Recognizing where our actions and beliefs don’t align and then changing them so they do line up is an important part of feminine empowerment. But that isn’t all that needs to be done. I wish it was—life would be a lot simpler. The feminine, and women, have endured significant wounding over a large part of history whether they were being repressed in Victorian times or burned at the stake during the witch trials. These generations of trauma don’t just go away by changing how and what we think. It requires deeper work. It requires engaging with the emotional, intuitive, and somatic—aspects of the feminine that have been neglected in favor of the masculine functions of logic, ration, and efficiency.
Empowering the feminine also requires searching out all those patriarchal beliefs we unknowingly ingested. Born into a sea of patriarchy, most of us swallowed them up from the day we were born, and they lie hidden away deep in the bones. It takes work to find and extract them. While we are down in the unconscious rooting them out, we can also find aspects of the powerful feminine that have been neglected and ignored such as our intuition and a healthy connection to our bodies.
For me, this is where depth psychology comes into its own as its focus is on uncovering what lies in the unconscious. It can help us to find and transform the beliefs that contribute to cognitive dissonance. This can often be done through working with our dreams and through synchronicities, art, images, and stories.

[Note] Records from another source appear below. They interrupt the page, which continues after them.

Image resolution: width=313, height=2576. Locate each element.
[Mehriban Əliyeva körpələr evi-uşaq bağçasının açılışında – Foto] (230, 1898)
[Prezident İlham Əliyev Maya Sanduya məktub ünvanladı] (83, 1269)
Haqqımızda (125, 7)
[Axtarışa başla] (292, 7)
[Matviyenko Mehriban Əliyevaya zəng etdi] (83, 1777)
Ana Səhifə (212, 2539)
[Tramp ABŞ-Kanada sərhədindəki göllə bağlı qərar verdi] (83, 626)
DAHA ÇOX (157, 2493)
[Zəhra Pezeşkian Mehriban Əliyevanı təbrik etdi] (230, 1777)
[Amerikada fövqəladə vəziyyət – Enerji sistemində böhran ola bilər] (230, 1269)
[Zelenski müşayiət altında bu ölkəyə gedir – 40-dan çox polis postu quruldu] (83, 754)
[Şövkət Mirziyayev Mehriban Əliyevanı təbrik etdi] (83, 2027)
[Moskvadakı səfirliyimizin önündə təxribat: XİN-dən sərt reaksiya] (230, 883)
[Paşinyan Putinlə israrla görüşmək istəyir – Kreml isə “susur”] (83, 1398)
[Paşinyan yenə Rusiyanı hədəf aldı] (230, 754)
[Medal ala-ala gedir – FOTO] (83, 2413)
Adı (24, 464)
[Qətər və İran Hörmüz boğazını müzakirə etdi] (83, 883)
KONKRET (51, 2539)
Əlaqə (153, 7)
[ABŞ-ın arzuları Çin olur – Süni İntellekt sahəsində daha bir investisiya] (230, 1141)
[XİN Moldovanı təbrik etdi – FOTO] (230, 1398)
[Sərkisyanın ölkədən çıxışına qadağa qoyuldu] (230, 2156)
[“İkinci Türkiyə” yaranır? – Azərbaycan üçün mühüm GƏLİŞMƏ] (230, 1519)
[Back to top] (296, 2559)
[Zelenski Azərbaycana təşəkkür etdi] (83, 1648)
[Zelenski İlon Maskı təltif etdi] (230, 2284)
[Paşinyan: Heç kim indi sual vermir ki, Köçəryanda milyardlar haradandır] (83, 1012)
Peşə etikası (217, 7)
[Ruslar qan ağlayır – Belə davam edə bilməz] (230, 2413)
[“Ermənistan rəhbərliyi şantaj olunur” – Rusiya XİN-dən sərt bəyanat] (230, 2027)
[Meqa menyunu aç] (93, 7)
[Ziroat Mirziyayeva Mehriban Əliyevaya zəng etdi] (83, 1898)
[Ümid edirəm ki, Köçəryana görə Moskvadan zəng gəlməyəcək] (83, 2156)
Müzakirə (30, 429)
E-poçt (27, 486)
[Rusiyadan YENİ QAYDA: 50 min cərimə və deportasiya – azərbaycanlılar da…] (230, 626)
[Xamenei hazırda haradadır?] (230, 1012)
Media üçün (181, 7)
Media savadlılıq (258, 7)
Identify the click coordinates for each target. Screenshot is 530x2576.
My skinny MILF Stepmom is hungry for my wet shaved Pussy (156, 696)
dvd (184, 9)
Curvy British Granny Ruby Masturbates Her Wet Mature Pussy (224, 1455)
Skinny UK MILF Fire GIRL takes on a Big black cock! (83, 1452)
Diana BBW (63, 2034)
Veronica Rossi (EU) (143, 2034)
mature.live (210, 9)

I, personally, have found this to be true. A recent dream of mine helped me to see where I was harboring patriarchal views of myself as a middle-aged woman. I unconsciously took on the idea that my value declined as I was getting older. But my dream and a synchronicity with an Edvard Munch painting showed me that there are other ways of imagining myself as I grew older and wiser. I don’t have to fade into the background.
Depth psychology also focuses on how to heal open wounds and how we can imagine a new feminine, one who is whole and in her power.
Thus, I’m thankful to Barbie for bringing to light many of the feminist issues. Perhaps there will be a sequel in which the Barbies work with their dreams and create art to heal the damage done to the feminine.